» **How to complete this task**
Search the entries for the word "will" and return every line where it is found.

» **Stored data**

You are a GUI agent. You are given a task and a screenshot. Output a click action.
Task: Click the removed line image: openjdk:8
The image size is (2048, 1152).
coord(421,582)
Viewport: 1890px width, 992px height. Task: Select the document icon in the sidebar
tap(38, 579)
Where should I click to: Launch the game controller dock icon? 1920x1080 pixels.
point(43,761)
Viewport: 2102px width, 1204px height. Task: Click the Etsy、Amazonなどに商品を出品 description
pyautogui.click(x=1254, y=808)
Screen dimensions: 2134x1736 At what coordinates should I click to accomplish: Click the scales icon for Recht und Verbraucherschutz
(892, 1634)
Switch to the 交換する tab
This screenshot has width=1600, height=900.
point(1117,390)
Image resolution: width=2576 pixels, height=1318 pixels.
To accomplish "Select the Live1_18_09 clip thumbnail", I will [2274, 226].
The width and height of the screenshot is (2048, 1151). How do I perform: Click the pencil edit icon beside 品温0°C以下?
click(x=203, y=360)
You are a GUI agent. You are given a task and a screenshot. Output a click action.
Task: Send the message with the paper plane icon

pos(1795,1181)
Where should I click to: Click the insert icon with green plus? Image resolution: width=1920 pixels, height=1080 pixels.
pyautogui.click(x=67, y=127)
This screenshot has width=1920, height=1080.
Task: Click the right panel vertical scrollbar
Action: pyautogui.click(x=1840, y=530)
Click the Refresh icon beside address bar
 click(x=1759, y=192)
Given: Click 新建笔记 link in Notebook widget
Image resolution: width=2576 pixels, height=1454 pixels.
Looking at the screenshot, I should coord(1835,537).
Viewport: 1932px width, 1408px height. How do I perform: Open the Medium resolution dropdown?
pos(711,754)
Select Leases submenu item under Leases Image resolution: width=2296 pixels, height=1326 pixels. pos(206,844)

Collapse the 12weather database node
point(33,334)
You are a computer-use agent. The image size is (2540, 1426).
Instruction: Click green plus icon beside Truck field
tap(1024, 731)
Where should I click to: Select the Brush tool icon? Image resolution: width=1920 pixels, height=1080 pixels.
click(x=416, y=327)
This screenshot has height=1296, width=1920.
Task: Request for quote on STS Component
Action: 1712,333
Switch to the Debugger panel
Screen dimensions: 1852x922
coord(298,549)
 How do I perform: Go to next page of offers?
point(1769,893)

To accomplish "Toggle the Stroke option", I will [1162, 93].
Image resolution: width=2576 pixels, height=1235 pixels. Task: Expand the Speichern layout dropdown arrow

» **Solution for this task**
To accomplish "Select the Live1_18_09 clip thumbnail", I will [2274, 226].
To accomplish "Toggle the Stroke option", I will [1162, 93].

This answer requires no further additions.